A major strength of this study was the inclusion of participants with plasma p217+tau, tau PET, Aβ PET, and baseline and follow-up neuropsychological assessment data. This allowed comparison of three biomarkers with regard to their association with longitudinal cognitive trajectories in both early and later stages of the AD continuum. However, the study has several noteworthy limitations. Firstly, we followed the participants for an average of 2.4 years. Longer follow-up is required in CU to determine the predictive value of plasma p217+tau for cognitive decline.

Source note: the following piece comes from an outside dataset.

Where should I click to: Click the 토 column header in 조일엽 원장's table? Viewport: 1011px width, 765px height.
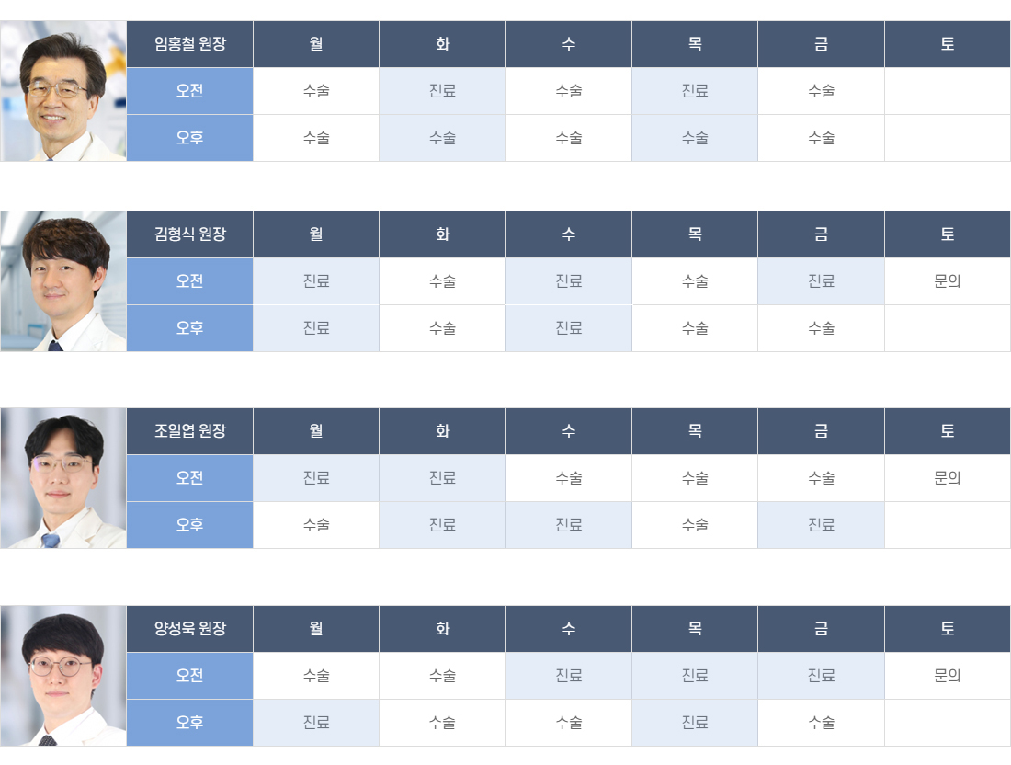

Secondly, given the relatively small sample size in the CI group comprising MCI and AD participants and lack of a validation cohort, the findings of this study need to be replicated in a larger independent cohort of individuals; particularly more data is needed to replicate > 90% PPV of p217+tau for AD pathological change, to provide further support for its use as a standalone biomarker for trial inclusion. Lastly, the participants in this study were typical of those recruited into previous AD therapeutic trials. Therefore, the findings may not be generalizable to trials recruiting a population with greater ethnic and health diversity or who have had less rigorous clinical and cognitive assessment compared to that undertaken prior to inclusion in this study. The cost calculations are based on an amyloid PET positive prevalence of 72% in the CI cohort. As expected, the prevalence was lower in MCI (55%) than AD (80%) so the finding of little or no test cost saving in CI may not apply to a pure MCI population. We also set the plasma p217+tau sensitivity to 80% detection of positive PET. A more sensitive assay may alter the cost calculations in favour of blood pre-screening.

Conclusion

These data suggests that substantial cost reduction can be achieved using plasma p217+tau alone to select participants with cognitive impairment in the MCI/mild AD range for a clinical trial designed to slow cognitive decline by 30% over two years, compared to participant selection using PET. Using p217+tau for pre-screening in MCI and mild dementia prior to PET is unlikely to be cost-effective. Any test cost saving may be offset by the increase in the number of participants needed to screen necessitating a significant increase in the duration of the recruitment phase or use of more trial sites. In contrast, in the cognitively unimpaired population, unlike tau PET, p217+tau was not able to predict cognitive decline over two years but provided significant cost-saving if used as a pre-screening measure for A+ or T+ PET. These findings require replication in larger cohorts.